In allen Fällen erfolgt die effektive Stimmabgabe letztlich oftmals über die Proxy-Voting-Systeme der Anbieter. Die Proxy Advisor geben mit ihrer Benchmark Policy die Richtung für das Stewardship- und Abstimmverhalten vieler Asset Manager und Asset Owner zu einem großen Teil vor. Einigen Gruppen ging es beim Thema Nachhaltigkeit zuletzt teils etwas zu langsam: So forderte die Institutional Investors Group for Climate Change in einem öffentlichen Brief ISS auf, für die 2024er HV-Saison eine dezidierte Netto-Null-Policy anzubieten und Klimaaspekte insgesamt noch stärker zu berücksichtigen. Die Schaffung einer Netto-Null-Richtlinie würde Anlegern eine Wahlmöglichkeit bieten, die ihren Bedürfnissen entspricht, so die Unterzeichner, zu denen neben Vermögensverwaltern wie Axa Investment Managers oder Storebrand Asset Management auch Pensionskassen wie Stichting Pensioenfonds IBM Nederland zählen.

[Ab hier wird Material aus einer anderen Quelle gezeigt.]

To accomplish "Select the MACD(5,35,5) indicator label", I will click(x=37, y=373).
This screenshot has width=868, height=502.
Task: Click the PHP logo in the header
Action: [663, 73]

Auch beim effektiven Abstimmungsverhalten zeigen sich deutliche Unterschiede: So liegen in Europa die Zustimmungsquoten für ESG-bezogene Aktionärsanträge weitaus höher und europäische Asset Manager wie Asset Owner forcieren die Anstrengungen weiter. In die andere Richtung geht der Trend in den USA, wo die großen drei Manager Blackrock, State Street und Vanguard zusammen zwischen 15 und 20 Prozent der meisten großen US-Aktiengesellschaften kontrollieren und für einen Großteil davon die Stimmrechte ausüben. Seit zwei Jahren aber geht deren Unterstützung ESG-bezogener Anträge in den USA deutlich zurück: So unterstützte der ETF-Riese Vanguard 2023 gerade einmal zwei Prozent der Aktionärsanträge in den Bereichen Nachhaltigkeit und Soziales, im Vorjahr lag der Anteil noch bei zwölf Prozent.

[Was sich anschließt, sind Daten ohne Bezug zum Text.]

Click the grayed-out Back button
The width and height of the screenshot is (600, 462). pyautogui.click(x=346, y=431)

Blackrock unterstützte in der Berichtssaison bis Juni 2023 etwa sieben Prozent aller entsprechenden Anträge, nach 22 Prozent im Jahr 2022 und fast 50 Prozent im Jahr 2021. Viele der Aktionärsanträge würden mit spezifischen Maßnahmen einschließlich Änderungen in der Unternehmensstrategie oder im Geschäftsbetrieb zu weit gehen, heißt es dazu bei Vanguard. Kritiker vermuten dahinter zumindest zum Teil auch eine Reaktion auf die Gegenbewegung in den USA. Vor allem von republikanischer Seite wurden Asset Manager in den vergangenen Jahren heftig für ihre Nachhaltigkeitsanstrengungen kritisiert. Vergangenes Jahr erklärte Blackrock-CEO Larry Fink, das Wort ESG nicht mehr zu verwenden. Vanguard hatte 2022 die Net Zero Asset Manager Initiative verlassen.

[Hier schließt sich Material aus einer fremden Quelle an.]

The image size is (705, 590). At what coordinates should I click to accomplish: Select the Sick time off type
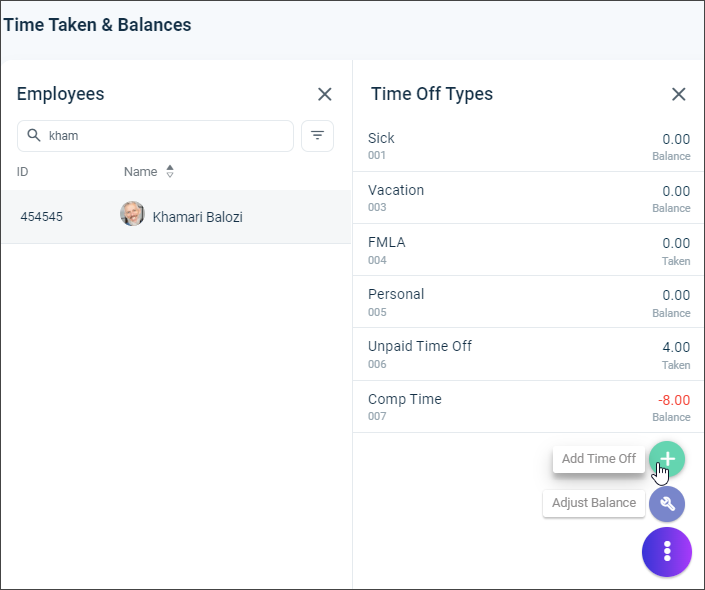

Zugleich verlagern auch in den USA Asset Manager die Abstimmungsverantwortung auf die Investoren: So hat etwa State Street Global Advisors seinen US-Anlegern zuletzt mehr Möglichkeiten eingeräumt, über ihre Stimmabgabe im Zuge einer dezentralen Stimmrechtsvertretung selbst zu entscheiden. Vanguard testet ein ähnliches Verfahren bei einigen Indexfonds in den USA. Was Befürworter für eine Demokratisierung der Stimmrechtabgabe halten, könnte nach Meinung von Kritikern auch andere Ursachen haben: Wer anderen die Entscheidung überlässt, muss sich schließlich weder vor Klimaaktivisten noch Klimaleugnern verantworten.